For ZIPX, we use the BricolSoft Zip ActiveX control - this excellent library may be worth for you folks to check out as well. After all, nobody on this thread invented 7-Zip, and nobody here invented ZIPX either!
-
@diskzip said in Poor compression support:
https://encode.ru/threads/130-PowerArchiver?p=53664&viewfull=1#post53664
cool, will test it out with that setting sometimes soon.
-
We have just released DiskZIP 2018, with the following enhancements:
https://encode.ru/threads/2763-DiskZIP
Thank you very much for the feedback you provided on this thread regarding the usage of CPU cores. This issue is now addressed by way of utilizing all available CPU cores (with the exception of the highest compression profiles, which limit to two CPU cores in order to ensure the best compression ratios).
Please also note, you would now need to choose the second command line override string instead of the first, because in DiskZIP 2018, the first command line override string again forces BCJ2 compression :)

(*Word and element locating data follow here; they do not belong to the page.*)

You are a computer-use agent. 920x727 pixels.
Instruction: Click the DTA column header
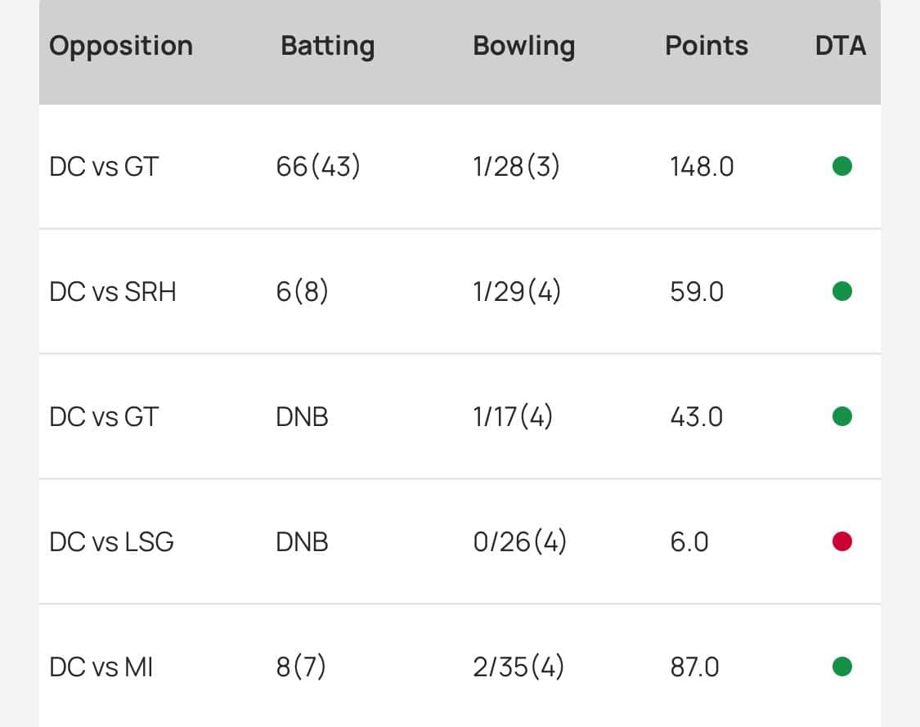coord(840,46)
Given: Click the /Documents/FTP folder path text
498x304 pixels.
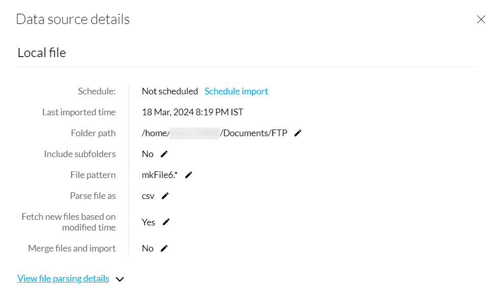Looking at the screenshot, I should [254, 133].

I know, ironic! The customer is always right, and that’s what they wanted…
So please excuse the inconvenience caused by the inaccurate instructions - as you will see for yourself when you take a look at the custom compression strings though, the second one does engage 7-Zip’s automatic file detection filters.
I would like to thank you all once again, on behalf of the entire DiskZIP team, for your feedback - and we look forward to any further feedback you may have on the 2018 release. Wishing you all a great weekend!
-
@diskzip now we get PR releases on our forums, do you have a link to it so i can delete the huge post relevant mostly to your product?
-
@spwolf You are right, please excuse my enthusiasm. I have made the edit directly, please don’t hesitate to let me know if it is not satisfactory.
-
@spwolf Have you had a chance to test our native compression yet? Please note, as I described in my new release announcement post, to use an auto-switching filter, you now how to use the second command line override parameter (instead of the first as it was in the prior version). Thanks!
-
@diskzip whats native compression, 7z?
Did not have a chance to try new version yet, i might this week.
As to the PA format, our current record with simple/optimized setting is:
PA 17.01.03: 2,460,182 kB (d2G, mt1)
7zip max settings: 2,593,514 kB
Your sample: 2,600,325 kBWe adjusted extension groupings, added more extensions to the exe/dll group that our exe filters are applied to and added unlimited size blocks to get better compression on samples over 10GB.
I think we can do at least 20-30M better with current settings, not everything is still perfectly grouped together for this sample.
So currently around 130M better than best 7z settings, 136M better than dzip.